Les griffes de la nuit









Emblématique du cinéma de Murnau, la fulgurance expressionniste et muette de ce plan (une main maligne, des griffes bestiales qui enserrent un coeur pur) décline une volonté tyrannique de posséder. De posséder le coeur et l'âme de la jeune femme, après l'avoir "endormi". Au risque de serrer trop fort. Mais surtout ce plan mythique retrace la lutte éternelle entre la lumière et les ténèbres, thème de prédilection du cinéaste allemand. Traduite en langage cinématographique par l'invasion de l'ombre sur le personnage, cette lutte est dans le cas présent placée successivement sous le sceau de la peur, de la fascination, de l'oubli extatique et de l'abandon.
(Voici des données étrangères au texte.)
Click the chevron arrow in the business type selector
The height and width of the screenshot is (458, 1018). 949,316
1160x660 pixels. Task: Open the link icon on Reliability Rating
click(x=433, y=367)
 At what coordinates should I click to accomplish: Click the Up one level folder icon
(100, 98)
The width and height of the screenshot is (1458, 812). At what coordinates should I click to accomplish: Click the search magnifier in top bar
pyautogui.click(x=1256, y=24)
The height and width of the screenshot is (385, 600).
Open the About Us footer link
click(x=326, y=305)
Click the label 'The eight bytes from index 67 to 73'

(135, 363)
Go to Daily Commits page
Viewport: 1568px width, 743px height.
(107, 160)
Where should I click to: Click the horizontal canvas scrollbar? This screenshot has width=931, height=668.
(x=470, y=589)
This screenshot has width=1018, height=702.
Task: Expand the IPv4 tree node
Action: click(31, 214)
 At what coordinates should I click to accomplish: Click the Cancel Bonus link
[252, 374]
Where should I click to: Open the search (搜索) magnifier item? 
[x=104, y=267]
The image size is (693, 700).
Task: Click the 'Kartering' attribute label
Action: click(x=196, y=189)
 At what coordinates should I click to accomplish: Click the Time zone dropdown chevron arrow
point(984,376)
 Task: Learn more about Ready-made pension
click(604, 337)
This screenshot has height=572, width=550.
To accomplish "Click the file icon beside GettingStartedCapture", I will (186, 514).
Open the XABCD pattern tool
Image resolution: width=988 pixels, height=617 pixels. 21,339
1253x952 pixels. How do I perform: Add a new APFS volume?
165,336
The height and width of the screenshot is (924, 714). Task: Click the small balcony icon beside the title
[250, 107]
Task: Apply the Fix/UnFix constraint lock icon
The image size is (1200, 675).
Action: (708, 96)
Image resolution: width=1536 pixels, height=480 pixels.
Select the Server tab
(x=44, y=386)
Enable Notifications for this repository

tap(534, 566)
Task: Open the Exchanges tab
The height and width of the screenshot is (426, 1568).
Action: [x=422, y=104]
Cinéaste visionnaire et passionnant dans la forme (le maître des ombres avait prouvé que le cinéma devait être aussi volage), Murnau l'était tout autant dans sa vision rousseauiste du monde et de l'homme (L'aurore en est la suprême illustration). Onze ans après la réalisation de Nosferatu, Hitler, avatar du monstrueux vampire, s'installait au pouvoir, après avoir suscité la peur et la fascination (toute aussi hypnotique), provoqué l'oubli et l'abandon du peuple allemand.
Davantage qu'un plan, un vertigineux pressentiment.